More men were arriving all the time. Some were climbing over the steep mountain slopes and arriving in Selce, the rebel headquarters, to offer assistance or join the ranks of fighters. Many had left Tetovo, where the heavy military and police presence had frightened the ethnic Albanian population, and the proximity of the rebels frightened the Macedonian Slav population. A lot of volunteers were also arriving from Kosovo and Albania.

On the walk into Lavce from the rebel headquarters in a neighboring village, one fighter whistled to rebels in their positions in foxholes and lookouts on the top of crags. Silently they appeared and waved. He pointed to two villages across the narrow mountain valley that the rebels' guerrilla force, which they call the National Liberation Army, now controls after it pushed police forces out.

Fifteen men from Lavce fought in Kosovo during the Albanians' guerrilla war against Serbian forces.

"Almost all of those who fought in Kosovo are here," Mr. Ahmeti said.

Mr. Ahmeti, himself a veteran of the war in Kosovo, was uncompromising in an interview.

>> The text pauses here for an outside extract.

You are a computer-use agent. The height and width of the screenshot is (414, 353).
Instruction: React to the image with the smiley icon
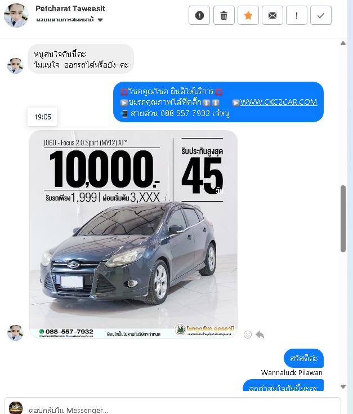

He said the continued fighting depended on the Macedonian security forces, and if they did not want to accept the rebel demands, the rebels were ready to fight for ten years.

The National Liberation Army and some of its commanders have demanded that equality for ethnic Albanians be included in the constitution, that Albanian be made an official language in Macedonia, and that Albanians have representation in government and police structures. The Albanians make up between 25 and 30 percent of the population, and Macedonian Slavs, approximately 70 percent. Yet the police and army are dominated by Slavs, even in the Albanian-populated western part of the country.

The rebels argue that the politicians have tried for 10 years to achieve these demands through the political process, but have failed.

"We want the status that belongs to us. This is all we want. How democratic are the Macedonian Slavs?" Mr. Ahmeti said. "I am sure if they were more democratic we would not have so many problems.

"We want Macedonian forces to withdraw from our territories. I do not hate anyone, honestly. I am fighting for the liberation of my territory."

Statements from the rebels and their supporters have emphasized that they do not want to change borders, and that they respect Macedonia's territorial integrity. But Mr. Ahmeti admitted that he would like to see ethnic Albanians — who are scattered throughout the region in Macedonia, Kosovo, southern Serbia, and Montenegro, as well as Albania — live together. "Personally, I am for all Albanians living together, but we are not against international institutions, such as NATO; we do not want to fight them and lose our allies," he said.

Mr. Ahmeti is typical of the type of men taking up arms. He is from Tetovo and at the age of 16 was imprisoned for two years for painting the words "Kosovo Republic" on walls around the city and in the Macedonian capital of Skopje. A trained teacher, he had no job and went to fight in Kosovo.

"I always had a feeling that we would have to fight the Slavs, because we really have a bitter history with them," he said. "I would like it to be solved very soon, though you know when a war starts, but you never know when it will end."